I guess, what I’m saying is, I miss you. Yeah, you. We’ve probably never met, but for 90 minutes on a Saturday afternoon or a Tuesday evening, I can’t wait to spend my time with you.

It’s because of your passion, your singing, your cheering, your hilarity, your nonsense, your seething indignation, your hope, your disappointment, your joy and your sardonic moans at the Beech Path announcement.

That is what elevates football beyond the pure mechanics of a talented FA Cup winner hitting the top bins in the 87th minute.

With virtually no-one there to see it, I’m with McManaman – it just didn’t feel as good.

The Swansea stayaway

I won’t be going to Swansea today.
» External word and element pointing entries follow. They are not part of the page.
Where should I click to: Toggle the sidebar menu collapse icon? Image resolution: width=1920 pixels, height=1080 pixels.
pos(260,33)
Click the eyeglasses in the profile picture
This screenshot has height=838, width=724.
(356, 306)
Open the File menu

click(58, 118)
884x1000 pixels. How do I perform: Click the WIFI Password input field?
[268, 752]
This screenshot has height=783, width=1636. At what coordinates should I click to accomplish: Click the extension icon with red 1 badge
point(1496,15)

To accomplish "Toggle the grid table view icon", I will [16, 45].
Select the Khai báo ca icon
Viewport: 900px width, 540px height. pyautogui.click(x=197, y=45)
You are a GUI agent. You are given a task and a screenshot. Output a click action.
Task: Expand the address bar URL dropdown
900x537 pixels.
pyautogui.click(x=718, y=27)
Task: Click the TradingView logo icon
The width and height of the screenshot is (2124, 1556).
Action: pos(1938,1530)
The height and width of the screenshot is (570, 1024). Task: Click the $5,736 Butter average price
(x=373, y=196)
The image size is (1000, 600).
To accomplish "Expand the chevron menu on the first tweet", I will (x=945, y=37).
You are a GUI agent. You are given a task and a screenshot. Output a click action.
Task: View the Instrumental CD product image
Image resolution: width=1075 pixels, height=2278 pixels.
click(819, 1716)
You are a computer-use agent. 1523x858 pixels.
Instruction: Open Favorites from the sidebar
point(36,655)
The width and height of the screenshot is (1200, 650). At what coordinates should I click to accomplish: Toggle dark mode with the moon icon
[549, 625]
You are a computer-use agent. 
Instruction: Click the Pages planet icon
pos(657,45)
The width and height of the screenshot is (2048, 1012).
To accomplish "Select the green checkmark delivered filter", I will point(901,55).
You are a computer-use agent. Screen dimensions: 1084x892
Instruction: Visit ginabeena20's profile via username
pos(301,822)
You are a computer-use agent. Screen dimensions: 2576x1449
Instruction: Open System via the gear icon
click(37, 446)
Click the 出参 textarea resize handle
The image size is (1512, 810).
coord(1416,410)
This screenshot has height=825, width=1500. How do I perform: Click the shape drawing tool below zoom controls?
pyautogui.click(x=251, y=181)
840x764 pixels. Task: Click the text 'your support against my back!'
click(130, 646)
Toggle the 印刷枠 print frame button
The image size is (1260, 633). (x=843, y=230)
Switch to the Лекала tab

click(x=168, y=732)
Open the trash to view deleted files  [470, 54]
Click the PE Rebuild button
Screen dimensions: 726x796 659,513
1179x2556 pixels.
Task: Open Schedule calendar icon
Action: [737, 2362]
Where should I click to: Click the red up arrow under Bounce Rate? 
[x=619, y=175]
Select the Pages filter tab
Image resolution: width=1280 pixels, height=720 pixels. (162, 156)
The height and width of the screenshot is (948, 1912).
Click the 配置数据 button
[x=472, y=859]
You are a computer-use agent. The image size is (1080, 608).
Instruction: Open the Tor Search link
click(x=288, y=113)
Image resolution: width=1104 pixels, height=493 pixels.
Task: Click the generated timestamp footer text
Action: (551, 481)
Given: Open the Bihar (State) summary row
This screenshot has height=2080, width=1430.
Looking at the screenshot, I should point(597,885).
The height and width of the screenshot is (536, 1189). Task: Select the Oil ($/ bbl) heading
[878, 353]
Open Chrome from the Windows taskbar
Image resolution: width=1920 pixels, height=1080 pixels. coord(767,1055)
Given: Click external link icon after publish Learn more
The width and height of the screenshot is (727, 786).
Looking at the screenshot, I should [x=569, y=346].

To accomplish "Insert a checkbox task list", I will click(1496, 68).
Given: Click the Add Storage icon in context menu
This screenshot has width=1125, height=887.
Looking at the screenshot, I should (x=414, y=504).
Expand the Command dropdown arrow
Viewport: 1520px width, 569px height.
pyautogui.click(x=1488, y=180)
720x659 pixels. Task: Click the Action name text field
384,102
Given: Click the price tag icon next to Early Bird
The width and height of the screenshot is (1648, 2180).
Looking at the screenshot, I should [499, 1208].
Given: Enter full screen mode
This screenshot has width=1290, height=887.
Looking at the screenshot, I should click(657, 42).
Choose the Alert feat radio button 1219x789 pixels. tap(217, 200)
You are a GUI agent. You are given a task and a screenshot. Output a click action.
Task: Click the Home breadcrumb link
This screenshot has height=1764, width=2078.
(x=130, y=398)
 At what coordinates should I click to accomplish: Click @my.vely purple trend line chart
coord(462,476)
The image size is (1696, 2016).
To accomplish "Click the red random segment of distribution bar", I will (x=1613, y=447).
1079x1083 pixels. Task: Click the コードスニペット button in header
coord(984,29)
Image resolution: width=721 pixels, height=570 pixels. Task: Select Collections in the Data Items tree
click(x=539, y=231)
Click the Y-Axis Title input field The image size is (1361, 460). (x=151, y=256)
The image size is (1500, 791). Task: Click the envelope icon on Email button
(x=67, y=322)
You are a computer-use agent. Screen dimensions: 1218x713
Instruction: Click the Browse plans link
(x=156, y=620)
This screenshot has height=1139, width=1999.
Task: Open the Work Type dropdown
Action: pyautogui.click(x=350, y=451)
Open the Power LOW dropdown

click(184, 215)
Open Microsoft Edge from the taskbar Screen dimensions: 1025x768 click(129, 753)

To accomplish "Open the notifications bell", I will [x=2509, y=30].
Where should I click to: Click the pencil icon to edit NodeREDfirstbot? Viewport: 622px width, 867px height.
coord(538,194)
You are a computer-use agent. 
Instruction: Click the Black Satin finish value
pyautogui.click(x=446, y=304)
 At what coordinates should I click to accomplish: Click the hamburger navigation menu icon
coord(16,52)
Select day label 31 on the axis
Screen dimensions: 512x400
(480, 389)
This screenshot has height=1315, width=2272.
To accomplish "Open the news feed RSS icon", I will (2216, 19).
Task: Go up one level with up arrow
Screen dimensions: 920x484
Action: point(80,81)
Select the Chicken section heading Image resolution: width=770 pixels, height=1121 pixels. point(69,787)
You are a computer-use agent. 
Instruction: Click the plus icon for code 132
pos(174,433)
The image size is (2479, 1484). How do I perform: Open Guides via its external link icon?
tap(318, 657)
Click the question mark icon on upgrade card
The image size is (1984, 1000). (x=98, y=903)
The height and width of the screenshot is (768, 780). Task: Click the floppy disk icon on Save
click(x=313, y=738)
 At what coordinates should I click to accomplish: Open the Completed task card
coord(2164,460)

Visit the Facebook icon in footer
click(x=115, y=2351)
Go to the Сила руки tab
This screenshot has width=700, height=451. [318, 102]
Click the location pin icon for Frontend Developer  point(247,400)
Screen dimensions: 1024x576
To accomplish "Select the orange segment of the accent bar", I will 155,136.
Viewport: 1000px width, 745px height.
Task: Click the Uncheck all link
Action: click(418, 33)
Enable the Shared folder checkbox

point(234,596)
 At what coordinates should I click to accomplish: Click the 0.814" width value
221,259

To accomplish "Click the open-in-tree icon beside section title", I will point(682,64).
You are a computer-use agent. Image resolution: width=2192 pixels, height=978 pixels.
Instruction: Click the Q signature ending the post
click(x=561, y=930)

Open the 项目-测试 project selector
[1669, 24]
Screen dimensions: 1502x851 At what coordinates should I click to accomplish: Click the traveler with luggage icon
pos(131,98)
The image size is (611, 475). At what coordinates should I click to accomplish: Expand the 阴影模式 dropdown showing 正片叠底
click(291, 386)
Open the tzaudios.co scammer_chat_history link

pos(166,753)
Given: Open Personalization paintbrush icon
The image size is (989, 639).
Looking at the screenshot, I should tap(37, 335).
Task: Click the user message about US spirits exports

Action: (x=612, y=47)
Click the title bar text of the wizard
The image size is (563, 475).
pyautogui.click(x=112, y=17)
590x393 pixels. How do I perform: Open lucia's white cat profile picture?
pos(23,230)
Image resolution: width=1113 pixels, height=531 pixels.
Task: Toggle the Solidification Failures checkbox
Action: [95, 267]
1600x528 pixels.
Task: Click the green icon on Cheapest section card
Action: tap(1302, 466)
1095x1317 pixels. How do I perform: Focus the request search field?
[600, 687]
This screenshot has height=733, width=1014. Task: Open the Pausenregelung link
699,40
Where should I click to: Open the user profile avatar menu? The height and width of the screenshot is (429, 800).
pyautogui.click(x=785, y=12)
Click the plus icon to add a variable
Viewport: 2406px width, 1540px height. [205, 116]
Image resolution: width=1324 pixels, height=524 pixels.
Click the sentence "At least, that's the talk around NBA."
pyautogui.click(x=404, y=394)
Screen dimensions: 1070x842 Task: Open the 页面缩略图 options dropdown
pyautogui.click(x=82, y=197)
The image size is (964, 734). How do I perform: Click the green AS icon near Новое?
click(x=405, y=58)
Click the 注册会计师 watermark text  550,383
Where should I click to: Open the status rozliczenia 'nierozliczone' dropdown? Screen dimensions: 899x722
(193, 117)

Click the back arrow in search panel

In a pros and cons list, I can’t lie and say the mammoth trek for an early kick-off and the prospect of a ghost game didn’t loiter in the latter column. But the truth is, I feel uneasy about travelling to Wales, when it is under more stringent – and I would argue better – lockdown regulations than England.

It’s a personal decision, but it doesn’t sit right that I’d be allowed to cross the border and drive to the Liberty Stadium, when millions of Welsh men, women and children have not been permitted to travel more than five miles from their home, for months. If you’re not from Wales you can’t go there on holiday either.

So, instead, I’ll be hoping the football and internet gods can get iFollow to work so I can sample the strangeness on my laptop.